SELECTED EXCERPT —
__________________________________________________
Phyllis: Weight of Living

I’m 59 years old, a wife, mother, grandmother, sister, aunt and friend. I’ve retired from a career in public service. I consider myself to be a relatively outgoing and positive person with many good friends and long term relationships. I’ve been obese from early childhood, starting around age 2.

How do you perceive your body? Do you feel like your perspective differs from that of society’s? How does it influence you and how you feel about yourself today?

I am very grateful to my body for being so strong in hauling around this weight for so many years. I absolutely believe I see my body differently than today’s society.  I believe a person should never be judged by their exterior. My value is not determined by how I look on the outside. The last thing I would expect people to remember about me is my size.  I’m always surprised though that the person I see in the mirror is not the person I see in photographs. It’s strange how my mirror image is much smaller than the image in photos. Yet I have a friend who weighs about 100 pounds less than me and several inches taller who thinks we’re the same size. Obviously obesity plays with your mind and we all see ourselves differently.

How were the topics of self-image, weight and health discussed when you were growing up? How does this influence the way you think and talk about bodies and weight now?

In my family obesity is the norm and my weight never really affected me negatively until my mobility became an issue. I expected and considered myself to have had a normal life. I never thought that I should be any different that what I am. I have always been active, loved, laughed, worked with the public, travelled, had a family, volunteered, have many friends and enjoyed life overall. I know that many obese individuals suffered greatly being ridiculed and outcasts in their families and communities. I feel bad for those people and am grateful this was never an issue in my family, extended family and community. I was an honour student and even being obese in phys ed classes I was fortunate to have wonderful teachers who believed so long as you showed up and made an effort to participate you got an A. I believe the media and fashion industry are largely responsible for the unrealistic expectations of body image. The heart and soul of a person comes from the inside not the outside. I try to stay as fashionable and current as I can with the limited options available to me, but I know my body’s size is no secret to anyone.

Can you tell me about a time when you experienced or observed discrimination or judgment because of your (or someone else’s) weight or size? Why does this particular experience stand out in your mind?
__________________________________________________
DATA SEGMENT —
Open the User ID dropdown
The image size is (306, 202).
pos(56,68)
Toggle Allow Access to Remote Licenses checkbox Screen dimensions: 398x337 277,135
__________________________________________________
EXERCISE DETAILS — In the Phyllis profile, at about what age did her obesity begin?

ANSWER SECTION — Around age 2.